Things then happened in a confused way. I was hooked onto something like an electric paint mixer, which turned out to be a two-pound piranha. The fish was having trouble on both ends: I was reeling it in, and a gang of other piranhas was attacking it from behind. I yanked it into the boat and then noticed blood on my foot. I wiped the top of my foot clean but couldn't find the cut. I checked the bottom. Nothing. Then I looked at the piranha and realized where all the blood was coming from: Its rear half had been eaten off. Marcelo gave me a look that said, Well, there you have it. Then he cranked the boat back to life and began puttering down the winding river path that would lead us home.
ACCESS + RESOURCES
The best times to visit the Iberá wetlands are March to May and September to November (the fishing peaks in December, which is also the hottest month). Buses leave for Mercedes several times a day from Buenos Aires; the capital's massive bus terminal, Terminal de Omnibus de Buenos Aires (011-54-1143-100707), is at the corner of Antártida Argentina and Calle 10 in the Retiro barrio, about 25 miles northeast of the international airport.
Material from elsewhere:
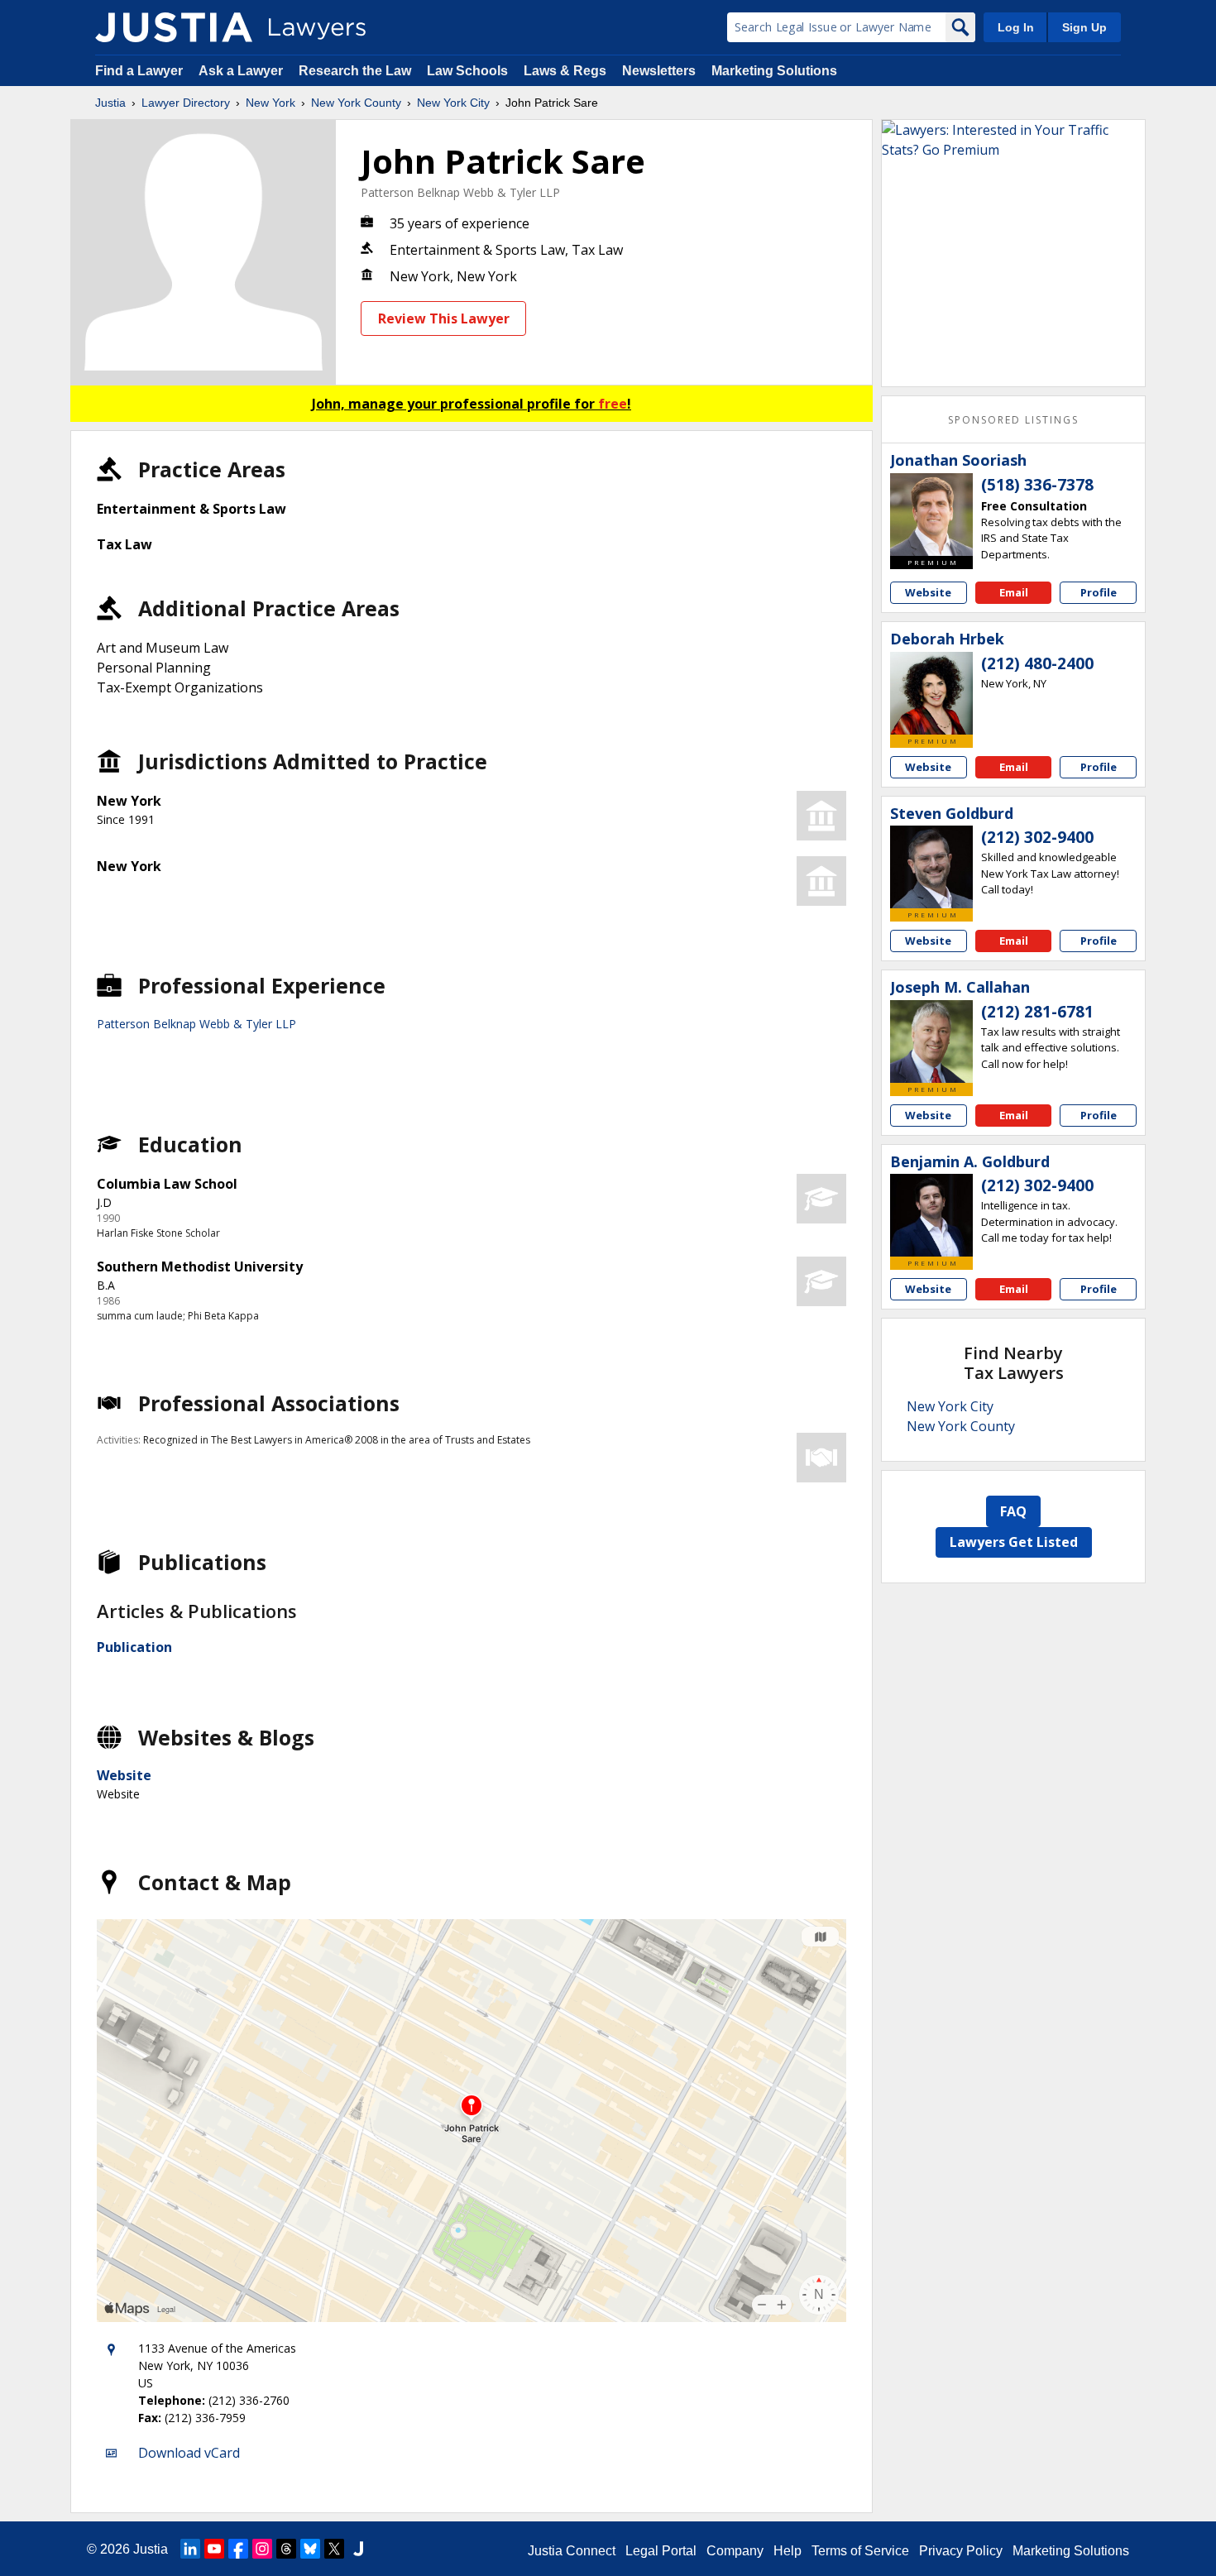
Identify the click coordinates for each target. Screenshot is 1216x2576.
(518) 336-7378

The nine-hour bus ride costs between $46 and $54. An alternative is to catch a domestic flight on Aerolineas Argentinas ($212 round-trip; 800-333-0276, www.aerolineas.com.ar) from Buenos Aires to the city of Corrientes, capital of the province of the same name. Flights leave from Jorge Newbery Airport, which is a couple miles northeast of downtown Buenos Aires, in the Palermo district. From Corrientes, it's a three-hour bus ride to Mercedes. Estancia El Dorado reservations and pickup arrangements must be made in advance with Carlos Sanchez (011-54-3773-420660, firstname.lastname@example.org). Rates are $250 per day, including lodging, excellent family-style meals, a guide, a boat, and transportation. Book a seven-day trip, including international airfare, for $2,995 (double occupancy) through the U.S.-based Center for Argentina Tourism (800-216-0049, www.argentina-tourism.com).